* Given request
Could you copy out all the items below with "thumbnail" swapped for "cover image", changing nothing else and leaving out the pictures?

[BEGIN Given data]

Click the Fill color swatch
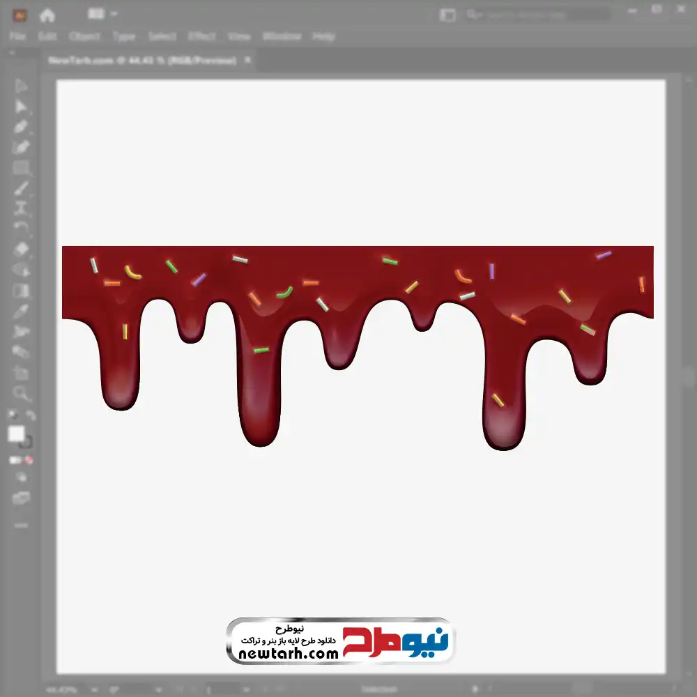The height and width of the screenshot is (697, 697). point(16,434)
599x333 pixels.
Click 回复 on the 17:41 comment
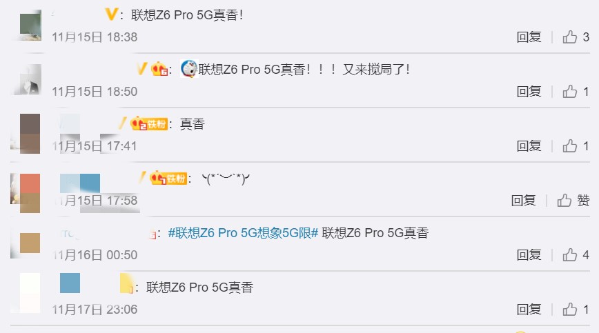529,146
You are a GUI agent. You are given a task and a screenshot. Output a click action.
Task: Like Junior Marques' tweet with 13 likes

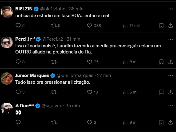tap(93, 92)
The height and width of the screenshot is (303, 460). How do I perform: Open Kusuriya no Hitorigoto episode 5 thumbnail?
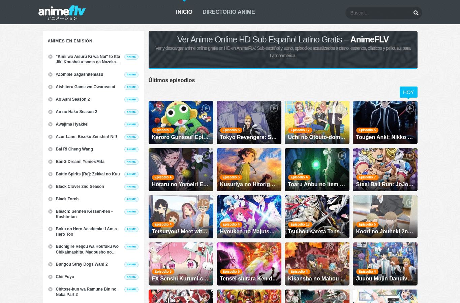(x=249, y=170)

[END Given data]

* Full solution
Click the Fill color swatch
The height and width of the screenshot is (697, 697). point(16,434)
599x333 pixels.
Click 回复 on the 17:41 comment
529,146
You are a GUI agent. You are given a task and a screenshot. Output a click action.
Task: Like Junior Marques' tweet with 13 likes

tap(93, 92)
The height and width of the screenshot is (303, 460). How do I perform: Open Kusuriya no Hitorigoto episode 5 cover image?
(x=249, y=170)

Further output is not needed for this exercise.